Music is littered with people who were once the next big thing. In the early 1980’s singer Kirk Brandon had two strong stabs at music immortality with the bands Theatre of Hate and Spear of Destiny.
Theatre of Hate were a band that became indie darlings in the early 1980’s thanks to their seminal hit Do You Believe in the Westworld. This was the era of Adam and the Ants, and Brandon took the spirit of the Native American onto the next level with strong drum beats, hypnotic looping rhythm and a high pitched vocal chant. While things have moved on for Brandon with the more seriously minded Spear of Destiny founded in 1982, some of these initial musical styles have remained constant.
Spear of Destiny were one of those bands that attracted a good number of dedicated fans and in the mid-late 1980’s every student pub had at least one person wearing a leather jacket with their moniker and logo on the back. Today Brandon regularly tours with both Spear of Destiny and Theatre of Hate (and also tours solo with a more orchestral backdrop (cello) to keep it all lively.
Today in his early 60’s Brandon looked good despite his well documented troubles with prescription anti depressants, heart surgery, court battles (Boy George claimed Brandon was a boyfriend) and subsequent bankruptcy. You have to have extra respect for a man who has made a living from music and performing for almost 40 years despite all these issues. While Brandon and his band of merry men were playing at the Huddersfield Parish he sold out the venue in a heartbeat and many of his audience were questioning why he hadn’t arranged to play somewhere larger (in Huddersfield there isn’t really anywhere larger).

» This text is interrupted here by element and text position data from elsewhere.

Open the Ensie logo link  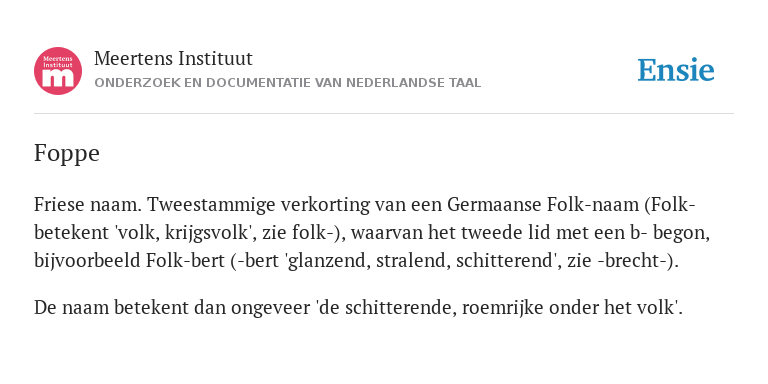[x=676, y=70]
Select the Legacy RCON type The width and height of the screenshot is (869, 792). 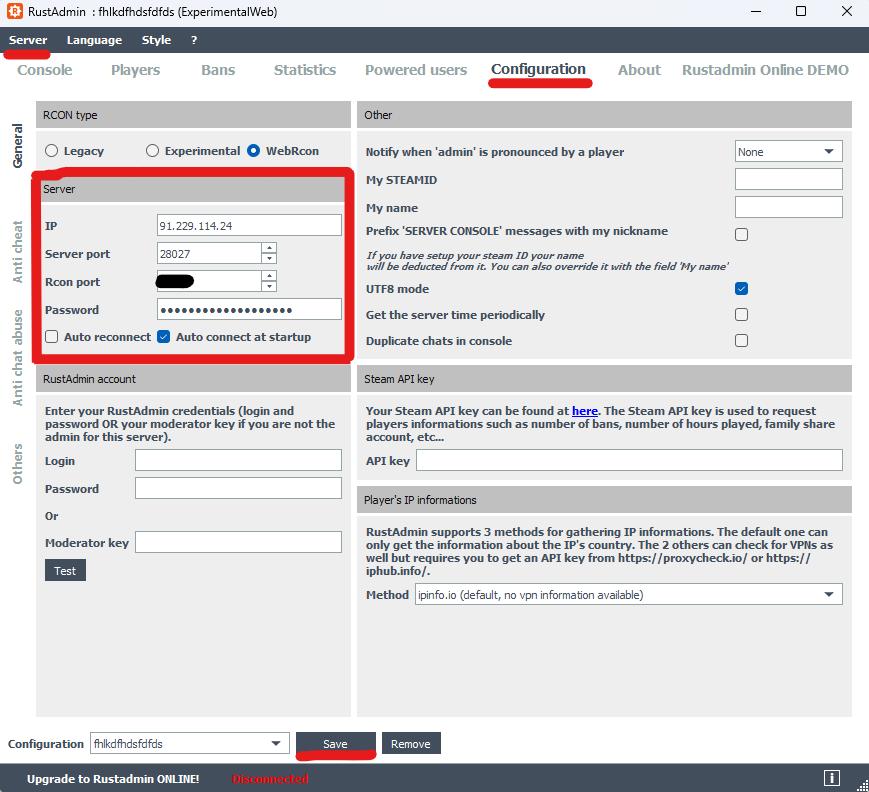(52, 151)
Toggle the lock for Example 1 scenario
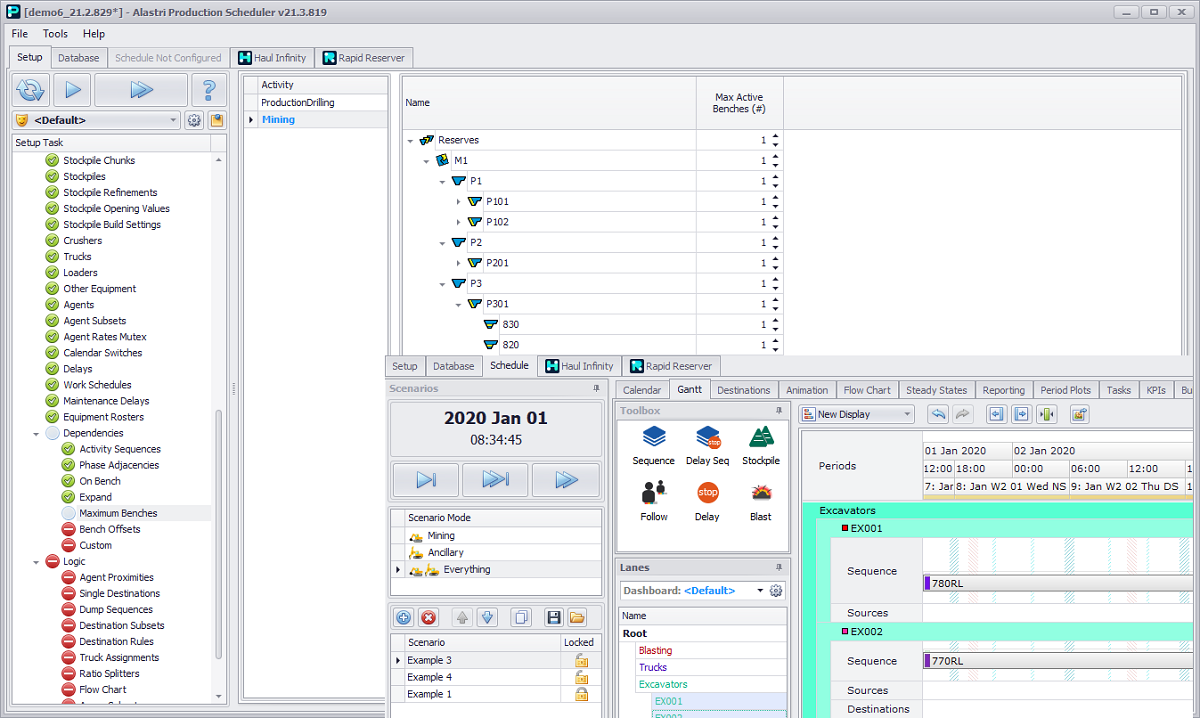Viewport: 1200px width, 718px height. 580,695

Another bonus is that Brandon is no pastiche of his former self, and Spear of Destiny are no glorified covers band; they still release albums and they are still decent records. Although I wasn’t a huge Spear of Destiny fan in the day it has to be said their back catalogue has stood up well to the tests of time. Listening to their track Micky, I reflected it was really only the name of the young hero and that he was fed up of his “city and guilds” (an early apprenticeship) where I detected the sands of time.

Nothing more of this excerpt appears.